-- Required work --
What is needed is an exact copy of the lines in the listing below, from the one with "Task: Click View next to Activity Log" up to and including the one with "The image size is (513, 336).", with no other lines.

· · · ·

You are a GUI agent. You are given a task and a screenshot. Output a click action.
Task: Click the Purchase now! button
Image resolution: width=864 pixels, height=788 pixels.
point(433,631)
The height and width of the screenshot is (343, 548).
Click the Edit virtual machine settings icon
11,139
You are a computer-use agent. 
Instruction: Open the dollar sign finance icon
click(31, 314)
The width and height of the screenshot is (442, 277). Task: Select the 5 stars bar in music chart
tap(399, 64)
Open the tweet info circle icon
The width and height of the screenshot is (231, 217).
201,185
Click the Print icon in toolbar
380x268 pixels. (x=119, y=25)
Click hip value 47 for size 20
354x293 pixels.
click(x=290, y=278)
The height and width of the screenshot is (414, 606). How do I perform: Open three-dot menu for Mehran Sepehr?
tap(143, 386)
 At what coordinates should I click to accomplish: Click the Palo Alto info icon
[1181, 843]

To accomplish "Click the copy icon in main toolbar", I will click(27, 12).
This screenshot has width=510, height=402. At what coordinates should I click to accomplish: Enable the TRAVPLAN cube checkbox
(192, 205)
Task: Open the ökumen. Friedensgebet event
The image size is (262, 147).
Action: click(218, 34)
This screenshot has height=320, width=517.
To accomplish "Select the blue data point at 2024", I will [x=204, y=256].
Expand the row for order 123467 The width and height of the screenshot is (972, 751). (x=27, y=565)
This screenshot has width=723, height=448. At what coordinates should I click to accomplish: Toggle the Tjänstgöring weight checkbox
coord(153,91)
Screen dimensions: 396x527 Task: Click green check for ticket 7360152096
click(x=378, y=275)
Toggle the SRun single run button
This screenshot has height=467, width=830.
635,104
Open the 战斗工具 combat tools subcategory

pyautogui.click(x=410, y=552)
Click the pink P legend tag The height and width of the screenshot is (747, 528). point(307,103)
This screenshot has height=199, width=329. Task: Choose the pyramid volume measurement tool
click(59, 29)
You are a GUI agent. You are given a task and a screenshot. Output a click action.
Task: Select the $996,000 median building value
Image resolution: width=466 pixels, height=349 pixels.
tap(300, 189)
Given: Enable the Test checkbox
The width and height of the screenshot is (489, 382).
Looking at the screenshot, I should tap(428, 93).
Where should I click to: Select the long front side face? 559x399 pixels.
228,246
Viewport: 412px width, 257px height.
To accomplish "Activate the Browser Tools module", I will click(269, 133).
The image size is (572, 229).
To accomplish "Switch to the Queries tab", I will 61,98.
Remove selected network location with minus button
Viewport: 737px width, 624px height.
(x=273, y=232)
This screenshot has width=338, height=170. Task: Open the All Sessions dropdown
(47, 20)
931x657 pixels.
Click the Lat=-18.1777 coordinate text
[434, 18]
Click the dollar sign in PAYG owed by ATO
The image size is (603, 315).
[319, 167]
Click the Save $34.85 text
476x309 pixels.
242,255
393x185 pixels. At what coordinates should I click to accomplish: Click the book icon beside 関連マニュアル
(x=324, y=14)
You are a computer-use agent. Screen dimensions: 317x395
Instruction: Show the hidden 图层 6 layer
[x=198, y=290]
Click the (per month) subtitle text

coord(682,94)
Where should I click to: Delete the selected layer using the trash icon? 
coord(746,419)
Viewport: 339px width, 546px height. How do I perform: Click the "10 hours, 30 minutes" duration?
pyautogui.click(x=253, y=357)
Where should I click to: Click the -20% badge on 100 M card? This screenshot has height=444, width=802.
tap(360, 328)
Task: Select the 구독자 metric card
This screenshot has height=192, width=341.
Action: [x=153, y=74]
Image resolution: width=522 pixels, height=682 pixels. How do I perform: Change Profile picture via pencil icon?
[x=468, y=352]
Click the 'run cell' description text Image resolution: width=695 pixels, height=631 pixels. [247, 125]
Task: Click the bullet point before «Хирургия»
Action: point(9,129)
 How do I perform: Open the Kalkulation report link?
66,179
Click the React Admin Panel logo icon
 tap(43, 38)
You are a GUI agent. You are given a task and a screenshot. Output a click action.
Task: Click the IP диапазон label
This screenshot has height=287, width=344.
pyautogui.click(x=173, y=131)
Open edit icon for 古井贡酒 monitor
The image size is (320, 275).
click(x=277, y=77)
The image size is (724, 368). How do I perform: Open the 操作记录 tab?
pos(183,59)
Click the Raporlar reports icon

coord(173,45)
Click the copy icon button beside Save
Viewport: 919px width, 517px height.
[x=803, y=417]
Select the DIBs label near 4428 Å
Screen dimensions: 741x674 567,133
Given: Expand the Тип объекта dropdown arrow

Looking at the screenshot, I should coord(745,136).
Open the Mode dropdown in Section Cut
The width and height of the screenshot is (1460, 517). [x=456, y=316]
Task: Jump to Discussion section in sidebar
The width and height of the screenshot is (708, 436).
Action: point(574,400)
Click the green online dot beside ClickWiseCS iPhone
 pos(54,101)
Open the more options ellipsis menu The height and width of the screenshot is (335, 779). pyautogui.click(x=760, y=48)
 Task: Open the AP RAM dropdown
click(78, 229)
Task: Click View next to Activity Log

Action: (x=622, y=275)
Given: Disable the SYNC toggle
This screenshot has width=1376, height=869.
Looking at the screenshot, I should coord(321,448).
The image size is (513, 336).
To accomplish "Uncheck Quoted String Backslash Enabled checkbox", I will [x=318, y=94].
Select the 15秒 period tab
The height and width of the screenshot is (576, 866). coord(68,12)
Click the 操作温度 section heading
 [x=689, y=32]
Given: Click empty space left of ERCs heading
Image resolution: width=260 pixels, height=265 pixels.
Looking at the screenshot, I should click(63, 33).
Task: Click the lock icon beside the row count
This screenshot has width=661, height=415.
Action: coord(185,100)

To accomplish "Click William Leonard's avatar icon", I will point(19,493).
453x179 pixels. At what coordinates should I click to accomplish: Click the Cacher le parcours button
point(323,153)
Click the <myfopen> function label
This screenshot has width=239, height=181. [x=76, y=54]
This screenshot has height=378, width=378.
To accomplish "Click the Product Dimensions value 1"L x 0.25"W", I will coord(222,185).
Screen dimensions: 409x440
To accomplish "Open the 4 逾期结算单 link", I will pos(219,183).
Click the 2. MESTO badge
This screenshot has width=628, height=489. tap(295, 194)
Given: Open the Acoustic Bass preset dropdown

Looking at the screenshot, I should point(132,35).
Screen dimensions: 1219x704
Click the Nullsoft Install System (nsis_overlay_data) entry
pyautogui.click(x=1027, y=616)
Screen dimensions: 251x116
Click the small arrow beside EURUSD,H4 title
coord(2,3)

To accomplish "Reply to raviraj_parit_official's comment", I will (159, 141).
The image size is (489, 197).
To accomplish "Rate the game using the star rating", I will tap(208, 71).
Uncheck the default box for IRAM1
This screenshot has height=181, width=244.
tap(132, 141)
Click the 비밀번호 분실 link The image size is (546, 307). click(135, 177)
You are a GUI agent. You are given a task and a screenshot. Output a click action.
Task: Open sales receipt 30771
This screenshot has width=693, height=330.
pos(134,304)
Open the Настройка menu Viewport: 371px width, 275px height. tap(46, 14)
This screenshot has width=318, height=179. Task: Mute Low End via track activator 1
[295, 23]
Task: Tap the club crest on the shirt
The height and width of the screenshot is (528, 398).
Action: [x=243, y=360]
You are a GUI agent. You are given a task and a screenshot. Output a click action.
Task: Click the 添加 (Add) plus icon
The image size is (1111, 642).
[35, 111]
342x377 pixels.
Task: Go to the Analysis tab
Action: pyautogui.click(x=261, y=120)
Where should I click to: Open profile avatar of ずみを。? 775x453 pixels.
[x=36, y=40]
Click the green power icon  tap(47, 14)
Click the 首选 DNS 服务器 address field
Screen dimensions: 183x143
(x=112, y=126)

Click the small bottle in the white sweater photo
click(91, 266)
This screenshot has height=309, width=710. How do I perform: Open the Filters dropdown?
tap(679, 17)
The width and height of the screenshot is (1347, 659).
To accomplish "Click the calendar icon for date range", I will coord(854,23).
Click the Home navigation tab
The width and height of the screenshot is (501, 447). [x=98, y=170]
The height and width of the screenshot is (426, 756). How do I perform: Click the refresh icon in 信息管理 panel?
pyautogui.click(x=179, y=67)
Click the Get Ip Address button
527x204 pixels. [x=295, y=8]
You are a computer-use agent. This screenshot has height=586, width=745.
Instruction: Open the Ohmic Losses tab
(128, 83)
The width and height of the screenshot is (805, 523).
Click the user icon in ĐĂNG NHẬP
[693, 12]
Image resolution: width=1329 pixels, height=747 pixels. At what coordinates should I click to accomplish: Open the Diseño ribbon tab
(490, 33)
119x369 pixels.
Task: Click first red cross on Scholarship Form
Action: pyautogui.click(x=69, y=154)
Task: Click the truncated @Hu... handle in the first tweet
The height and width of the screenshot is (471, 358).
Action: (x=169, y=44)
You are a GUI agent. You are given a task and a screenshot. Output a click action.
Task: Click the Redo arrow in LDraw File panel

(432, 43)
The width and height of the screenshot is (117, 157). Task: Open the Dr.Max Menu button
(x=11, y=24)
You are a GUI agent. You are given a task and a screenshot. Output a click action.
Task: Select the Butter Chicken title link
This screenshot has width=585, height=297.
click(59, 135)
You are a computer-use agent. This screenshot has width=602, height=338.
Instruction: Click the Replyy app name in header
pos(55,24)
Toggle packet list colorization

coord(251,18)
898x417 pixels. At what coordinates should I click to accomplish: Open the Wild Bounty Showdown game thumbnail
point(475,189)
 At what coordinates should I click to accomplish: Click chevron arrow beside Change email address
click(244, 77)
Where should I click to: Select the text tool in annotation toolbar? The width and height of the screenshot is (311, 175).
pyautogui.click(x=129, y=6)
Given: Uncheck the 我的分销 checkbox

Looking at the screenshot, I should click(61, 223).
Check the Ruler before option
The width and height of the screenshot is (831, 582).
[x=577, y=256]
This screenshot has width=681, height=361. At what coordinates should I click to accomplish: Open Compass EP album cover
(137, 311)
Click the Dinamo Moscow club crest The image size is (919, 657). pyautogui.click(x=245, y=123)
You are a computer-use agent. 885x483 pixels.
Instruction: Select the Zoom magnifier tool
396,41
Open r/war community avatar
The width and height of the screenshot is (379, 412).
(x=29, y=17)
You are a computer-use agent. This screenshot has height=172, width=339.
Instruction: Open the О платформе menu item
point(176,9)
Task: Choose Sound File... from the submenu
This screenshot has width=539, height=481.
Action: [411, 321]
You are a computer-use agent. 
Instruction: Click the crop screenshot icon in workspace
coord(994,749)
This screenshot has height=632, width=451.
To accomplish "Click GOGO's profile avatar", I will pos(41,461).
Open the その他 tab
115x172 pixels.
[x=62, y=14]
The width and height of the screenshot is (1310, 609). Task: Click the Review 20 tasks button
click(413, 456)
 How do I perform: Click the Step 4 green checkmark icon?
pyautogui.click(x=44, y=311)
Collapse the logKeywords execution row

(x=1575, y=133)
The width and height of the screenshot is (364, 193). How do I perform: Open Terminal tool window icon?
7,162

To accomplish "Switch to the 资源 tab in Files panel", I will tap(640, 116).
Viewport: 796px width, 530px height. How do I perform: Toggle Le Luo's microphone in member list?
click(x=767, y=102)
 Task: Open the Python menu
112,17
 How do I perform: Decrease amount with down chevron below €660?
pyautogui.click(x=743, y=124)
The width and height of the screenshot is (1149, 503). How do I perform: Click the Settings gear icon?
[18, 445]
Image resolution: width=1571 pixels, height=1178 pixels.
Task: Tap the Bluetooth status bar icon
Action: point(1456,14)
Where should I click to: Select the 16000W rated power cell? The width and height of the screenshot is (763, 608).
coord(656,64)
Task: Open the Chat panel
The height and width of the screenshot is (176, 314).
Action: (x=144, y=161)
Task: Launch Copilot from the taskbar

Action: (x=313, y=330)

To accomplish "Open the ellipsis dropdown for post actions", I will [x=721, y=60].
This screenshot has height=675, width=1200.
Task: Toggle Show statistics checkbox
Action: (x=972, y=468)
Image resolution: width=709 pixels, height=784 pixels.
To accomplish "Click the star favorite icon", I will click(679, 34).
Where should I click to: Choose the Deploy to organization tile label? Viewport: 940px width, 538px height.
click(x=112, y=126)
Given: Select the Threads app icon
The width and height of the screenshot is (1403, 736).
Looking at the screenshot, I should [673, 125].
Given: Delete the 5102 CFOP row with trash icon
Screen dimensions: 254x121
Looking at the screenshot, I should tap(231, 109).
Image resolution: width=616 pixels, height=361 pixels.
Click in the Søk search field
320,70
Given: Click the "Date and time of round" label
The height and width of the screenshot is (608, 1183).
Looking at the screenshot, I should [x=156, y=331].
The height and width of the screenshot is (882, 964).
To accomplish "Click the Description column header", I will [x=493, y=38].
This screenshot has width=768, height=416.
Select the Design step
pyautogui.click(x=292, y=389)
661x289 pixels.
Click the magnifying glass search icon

· · · ·

-- Answer to the exercise --
Task: Click View next to Activity Log

Action: (x=622, y=275)
Given: Disable the SYNC toggle
This screenshot has width=1376, height=869.
Looking at the screenshot, I should coord(321,448).
The image size is (513, 336).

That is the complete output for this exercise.